● やること: 下にある、ある詩のリズムと読み心地についての文章の続きを、最後の一文のあとから書いてください。

== 元の文章

この詩は総じてリズムに支配された詩であるといえる。のは、段落と空白のバランスの良さから生まれてくるものだ。から、そこに存在させようとしてばらまかれている各種の言葉の意味がそのまま脳で理解されずに読み進められていってしまった。けど、そこに先程の懊悩のようなものを受け取り困惑した。すなわち第一連第一行の文章だけがなにか際立って妙だということを受け取った。脳が。その一行を見つめている限り永遠に前に進めない気さえするそれはまるで錨、イカリのようだ。それは題名ではなかったのかという気さえしてきた。おそらく勘違いだが。その錨を切ってしまえば詩のリズムは、船というよりむしろ列車の如きはやさと心地よさで飛び出していく。なぜ言葉が一読して入ってこないかといえばその詩がガタタンガタタンガタタンゴーッゴーッゴーッゴーッガタンガタンという風に読めてしまったからと答えるしかない。乗車したにもかかわらず窓をカーテンを閉ざしていたようだった。弁当など買っている場合ではなかった。旅情を楽しむために窓を開かなければならない。詩情を楽しむために瞳孔を開かなければならない。先生、重症です。

====
== 集めたもの

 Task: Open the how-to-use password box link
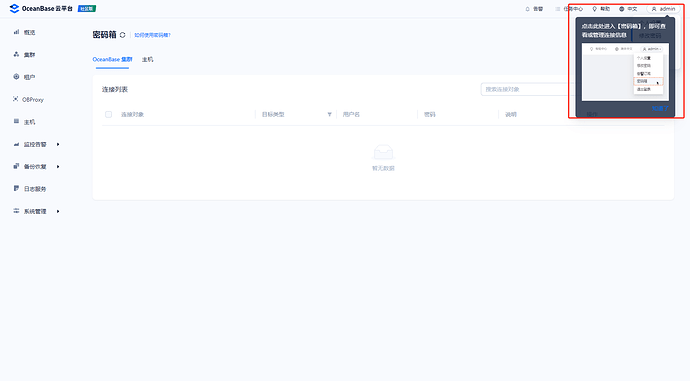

====

● 書いたもの:
窓の外には風景だ、でっかく捕らえれば世界だ。世界をつくるには、たとえばイザナギと他一名があれやこれやしたりするんだけど、世界をとりつくろうには、どういうことか、どうしたらいいか、今考えていくわけだけども、それは世界をつくるよりはよっぽど楽な体験といえる。周りを閉ざしてしまって見えるものを制限すればよろしい。考えられないものは最初っから無い方がいい。世界は地球はまるいけれども、あくまで究明されたからであって本当は世界の果てがあった方が望ましいファンタジーだ。必要に迫られなければ遠い土地を開墾しない。今彼の中には世界があってその世界を別のひとりに明け渡す、知らせる、通告する、そういった必要があるが、かといって必要でないものを伝える必要はない。日本の周りがすべて海であったとそのとき知らされても、さしたる不都合はない。海外のことを知る代わりに海の内側、すなわち国内のことをより多く知るからだ。知るという行為のためにはその方がいいかもしれない、もっとも日本の外が全部海だということを今更言われても、は? と思うだけだけど。今彼の中には詩の世界があってその世界をひとりのにんげんに通告する。そのとき明け渡す、開示する情報を少なくすることはその面では非常に好ましい。そして彼はそれに成功している。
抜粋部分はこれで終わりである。